CA Aix-en-Provence, ch. 1 et 9, 20 octobre 2022, n° 21/08378

AIX-EN-PROVENCE

Arrêt

Confirmation

PARTIES

Demandeur :

Riccobono Presse Investissement (SAS)

Défendeur :

MJA (Selafa)

COMPOSITION DE LA JURIDICTION

Président :

Mme Thomassin

Conseillers :

Mme Pochic, Mme Tarin-Testot

Avocats :

Me Cherfils, Me Morel, Me Laydevant, Me Couraud

T. com d'Aix-en-Provence, du 17 mai 2021…

17 mai 2021

Faits, procédure et prétentions des parties

Ainsi qu'énoncé par l'ordonnance dont appel rendue le 17 mai 2021 par le président du tribunal de commerce d'Aix en Provence, la société Riccobono Presse Investissement, ci-après dénommée la RPI, spécialisée dans les solutions d'impression et d'édition a conclu le 1er décembre 2017, un contrat d'édition avec la SA Turf Editions, spécialisée dans la presse hippique, pour une durée de cinq ans.

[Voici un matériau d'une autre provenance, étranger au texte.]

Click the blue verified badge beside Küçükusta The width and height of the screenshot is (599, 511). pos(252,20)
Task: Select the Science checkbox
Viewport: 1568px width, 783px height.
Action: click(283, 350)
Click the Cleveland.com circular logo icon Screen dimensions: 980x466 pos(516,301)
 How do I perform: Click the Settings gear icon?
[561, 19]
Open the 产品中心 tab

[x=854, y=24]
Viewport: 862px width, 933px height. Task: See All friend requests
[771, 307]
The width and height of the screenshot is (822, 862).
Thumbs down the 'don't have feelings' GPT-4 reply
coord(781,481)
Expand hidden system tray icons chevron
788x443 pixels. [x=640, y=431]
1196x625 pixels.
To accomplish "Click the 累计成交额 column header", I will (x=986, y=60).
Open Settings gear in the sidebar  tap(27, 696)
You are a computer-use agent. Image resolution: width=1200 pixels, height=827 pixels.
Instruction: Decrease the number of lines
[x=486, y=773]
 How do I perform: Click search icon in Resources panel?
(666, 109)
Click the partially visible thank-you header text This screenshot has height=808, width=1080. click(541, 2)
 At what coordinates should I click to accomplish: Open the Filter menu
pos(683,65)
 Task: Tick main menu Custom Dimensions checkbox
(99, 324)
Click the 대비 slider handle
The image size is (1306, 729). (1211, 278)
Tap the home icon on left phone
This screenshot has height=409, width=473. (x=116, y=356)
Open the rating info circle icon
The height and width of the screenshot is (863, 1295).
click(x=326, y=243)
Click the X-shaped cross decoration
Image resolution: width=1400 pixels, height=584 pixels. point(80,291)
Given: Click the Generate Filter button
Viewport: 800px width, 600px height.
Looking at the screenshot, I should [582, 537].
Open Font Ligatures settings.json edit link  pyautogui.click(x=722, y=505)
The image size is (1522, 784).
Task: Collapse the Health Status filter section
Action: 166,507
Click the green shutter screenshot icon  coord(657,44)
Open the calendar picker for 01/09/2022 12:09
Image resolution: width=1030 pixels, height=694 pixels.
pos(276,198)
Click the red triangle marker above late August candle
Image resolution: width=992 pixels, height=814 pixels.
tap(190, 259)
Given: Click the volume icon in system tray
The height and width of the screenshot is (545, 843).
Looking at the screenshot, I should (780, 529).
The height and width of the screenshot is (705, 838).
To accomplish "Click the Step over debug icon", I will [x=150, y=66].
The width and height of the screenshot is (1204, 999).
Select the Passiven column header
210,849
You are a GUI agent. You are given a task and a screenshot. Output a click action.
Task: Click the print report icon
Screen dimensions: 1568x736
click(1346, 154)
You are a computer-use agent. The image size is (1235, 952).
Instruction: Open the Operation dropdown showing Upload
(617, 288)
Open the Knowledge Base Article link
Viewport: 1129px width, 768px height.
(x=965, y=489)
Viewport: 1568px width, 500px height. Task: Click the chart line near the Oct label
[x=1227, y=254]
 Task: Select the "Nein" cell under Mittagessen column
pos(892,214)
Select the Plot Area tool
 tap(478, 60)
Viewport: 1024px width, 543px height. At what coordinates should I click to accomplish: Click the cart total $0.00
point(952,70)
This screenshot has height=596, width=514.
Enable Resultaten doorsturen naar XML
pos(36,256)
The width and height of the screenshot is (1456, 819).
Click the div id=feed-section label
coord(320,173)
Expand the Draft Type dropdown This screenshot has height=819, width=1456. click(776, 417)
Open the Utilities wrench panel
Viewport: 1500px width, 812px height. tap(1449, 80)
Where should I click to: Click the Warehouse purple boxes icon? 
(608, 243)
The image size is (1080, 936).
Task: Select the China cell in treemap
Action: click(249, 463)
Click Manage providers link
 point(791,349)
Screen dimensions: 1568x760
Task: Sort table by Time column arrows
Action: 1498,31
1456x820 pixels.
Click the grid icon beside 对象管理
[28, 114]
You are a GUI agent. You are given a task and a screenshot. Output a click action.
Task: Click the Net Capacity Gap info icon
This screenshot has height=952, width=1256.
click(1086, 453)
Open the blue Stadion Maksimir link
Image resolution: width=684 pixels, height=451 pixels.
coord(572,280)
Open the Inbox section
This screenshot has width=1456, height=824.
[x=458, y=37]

Le 26 mai 2020, le tribunal de commerce de Bobigny a prononcé l'ouverture d'une procédure de redressement judiciaire des sociétés du groupe [Localité 5] Turf, dont la SA Turf Editions, désigné deux co-administrateurs judiciaires et, Me [T] [F] ainsi que la SELAFA MJA en qualité de mandataires judiciaires.

Les administrateurs judiciaires et la RPI ont convenu le 29 mai 2020 de poursuivre le contrat selon les modalités suivantes :

- paiement pour la semaine 21 de la somme de 141 428,56 euros TTC,

- factures à émettre pour les semaines suivantes d'un montant de 150 000 euros HT payables à J+2,

- versement d'un dépôt de garantie de 150 000 euros.

Par jugement du 30 juin 2020, le tribunal de commerce de Bobigny a arrêté le plan de cession de la SA Turf Editions au profit de la société NJJ Presse et prononcé sa liquidation judiciaire, Me [F] et la SELAFA MJA étant désignés en qualité de liquidateurs judiciaires.

Le 10 juillet 2020, la RPI a déclaré sa créance antérieure au jugement d'ouverture de la procédure.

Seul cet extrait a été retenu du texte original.